• _Passage shown_
>> begin

Tortellini Pasta Salad and Mixed Greens with Apples, Grapes and Pecans Drizzled with Maple Cider Vinaigrette

Who doesn't love a good salad you can bring to a potluck or serve as a BBQ side? Ever Ready has you covered with two terrific recipes. Depending on the number of servings needed, each recipe can easily be increased. 
Tortellini Pasta Salad 
Cook's Notes:
This salad doubles as a weeknight dinner, summer lunch, picnic, or BBQ. The blend of flavors complements each other. It is a real winner. The recipe called for using refrigerated cheese tortellini, but cheese ravioli works well too.  
This recipe is customizable with different veggies. I used a prepared dressing as a timesaver and really liked this Sweet Vidalia Onion as it paired well with salad ingredients. The recipe serves six.
Ingredients:
  • 20 oz. package of refrigerated cheese tortellini or ravioli
  • 9 slices of bacon cooked crisp and crumbled 
  • 1-1/2 cups cherry tomatoes, halved
  • 1 cup diced English cucumbers
  • 1 avocado, diced 
  • 1 cup mini red and yellow peppers, diced 
  • 1/2 cup red 0nions, diced
  • 1/3 cup Parmesan cheese
  • 1 cup broccoli florets
  • Optional 1/3 cup black olives, diced
  • Dressing Creamy Vidalia Sweet Onion
Directions:
  • Mix all ingredients and lightly fold in enough dressing so ingredients are moistened.

>> end

• _Data block_

>> begin

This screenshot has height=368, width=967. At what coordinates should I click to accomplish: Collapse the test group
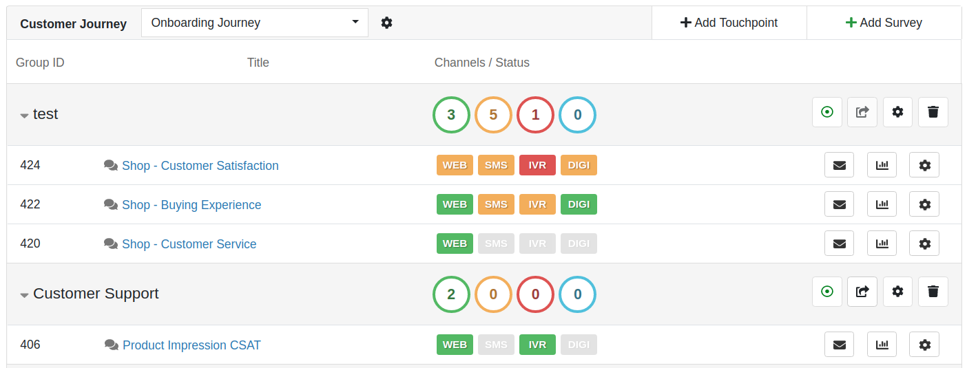(x=24, y=116)
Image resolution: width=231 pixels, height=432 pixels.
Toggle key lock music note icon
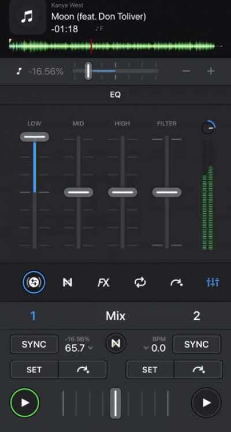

>> end

• _Exercise aim_
Copy out the part of the salad recipe text that opens with the words containing "Tortellini Pasta Salad and" and closes with "works well too.", renaming "potluck" as "cookout" wherever it occurs.

• _Response to the task_
Tortellini Pasta Salad and Mixed Greens with Apples, Grapes and Pecans Drizzled with Maple Cider Vinaigrette

Who doesn't love a good salad you can bring to a cookout or serve as a BBQ side? Ever Ready has you covered with two terrific recipes. Depending on the number of servings needed, each recipe can easily be increased. 
Tortellini Pasta Salad 
Cook's Notes:
This salad doubles as a weeknight dinner, summer lunch, picnic, or BBQ. The blend of flavors complements each other. It is a real winner. The recipe called for using refrigerated cheese tortellini, but cheese ravioli works well too.